Glycogen synthase kinase-3 is a serine/threonine kinase with two isoforms, GSK-3α and GSK-3β. GSK-3α/β can phosphorylate various substrates, and is involved in regulation of numerous biological processes, and in diseases such as cancer, neuroinflammation, AD, PD, and HD. In AD, GSK-3α/β is involved in phosphorylation of soluble neuronal tau protein in early stages of the disease (Cavallini et al., 2013).
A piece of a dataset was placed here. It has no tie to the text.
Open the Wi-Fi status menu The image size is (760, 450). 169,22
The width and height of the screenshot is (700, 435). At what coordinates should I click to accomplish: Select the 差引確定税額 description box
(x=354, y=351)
Radiopharmaceuticals for PET imaging of GSK-3α/β in the brain are under development (Giglio et al., 2022; Stein et al., 2023; Smart et al., 2023).


Global tau load in human brain can be quantified from static PET scan as a single parameter TauL, which can be calculated using automated algorithm TauIQ (Whittington et al., 2021). Similar method is used to calculate global amyloid burden.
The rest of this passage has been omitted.